Demonstrations over the gas increase began in approximately 100 cities on November 15, and Amnesty International confirmed on Tuesday the number massacred by the Islamic regime had reached at least 208. It claimed the armed rioters, from an oil-rich area whose mainly Arab population frequently complain of discrimination by the central government, fought with security personnel for hours.

Mahshahr in Iran's southwestern Khuzestan province was believed to be hard-hit in the crackdown.

At least 208 people in Iran were killed since protests broke out last month over the government's decision to raise fuel prices, Amnesty International said Monday.

Iranian officials disputed Amnesty's findings on Tuesday, though no evidence was offered to support the denials.

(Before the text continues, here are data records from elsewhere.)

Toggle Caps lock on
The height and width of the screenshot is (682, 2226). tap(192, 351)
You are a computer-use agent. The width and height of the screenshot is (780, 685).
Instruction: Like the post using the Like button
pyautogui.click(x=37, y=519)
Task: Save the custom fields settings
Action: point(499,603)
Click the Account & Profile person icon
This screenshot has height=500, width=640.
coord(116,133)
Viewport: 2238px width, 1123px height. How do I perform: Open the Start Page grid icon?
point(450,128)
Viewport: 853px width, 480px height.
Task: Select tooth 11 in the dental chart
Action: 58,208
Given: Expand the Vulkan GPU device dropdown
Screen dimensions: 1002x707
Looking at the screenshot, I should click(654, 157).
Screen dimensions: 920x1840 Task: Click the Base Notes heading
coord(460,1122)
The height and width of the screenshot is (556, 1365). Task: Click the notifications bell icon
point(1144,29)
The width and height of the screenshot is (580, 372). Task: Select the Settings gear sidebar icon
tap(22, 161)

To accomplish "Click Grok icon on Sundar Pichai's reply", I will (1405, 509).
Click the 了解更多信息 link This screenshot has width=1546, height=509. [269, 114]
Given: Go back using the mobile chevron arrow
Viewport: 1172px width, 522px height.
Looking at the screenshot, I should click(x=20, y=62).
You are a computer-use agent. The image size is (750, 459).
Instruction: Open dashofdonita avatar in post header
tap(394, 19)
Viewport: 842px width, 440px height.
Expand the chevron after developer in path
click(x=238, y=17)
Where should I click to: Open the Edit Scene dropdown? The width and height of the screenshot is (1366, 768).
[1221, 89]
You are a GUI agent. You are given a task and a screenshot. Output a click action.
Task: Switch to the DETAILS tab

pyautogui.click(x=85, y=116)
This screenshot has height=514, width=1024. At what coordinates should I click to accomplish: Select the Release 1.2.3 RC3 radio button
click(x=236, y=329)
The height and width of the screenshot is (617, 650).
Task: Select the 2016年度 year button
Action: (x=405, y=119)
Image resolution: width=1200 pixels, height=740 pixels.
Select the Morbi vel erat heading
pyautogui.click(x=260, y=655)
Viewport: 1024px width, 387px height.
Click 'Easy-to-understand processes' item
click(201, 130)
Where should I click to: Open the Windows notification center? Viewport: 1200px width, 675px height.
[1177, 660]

"They announced some numbers as well as some names". The state rejected Amnesty's previous numbers.

"They're just simple people who wanted to go out and protest to gain their political freedom and their political rights inside of Iran".

Iran has yet to release any nationwide statistics over the unrest that gripped the Islamic Republic beginning November 15 with minimum prices for government-subsidized gasoline rising by 50%.

Trump encouraged reporters "to get in there and see what's going on", noting that the Iranian government has curtailed internet access to limit the spread of information about the violence. The restoration of the web in latest days throughout a lot of the nation has seen different movies floor.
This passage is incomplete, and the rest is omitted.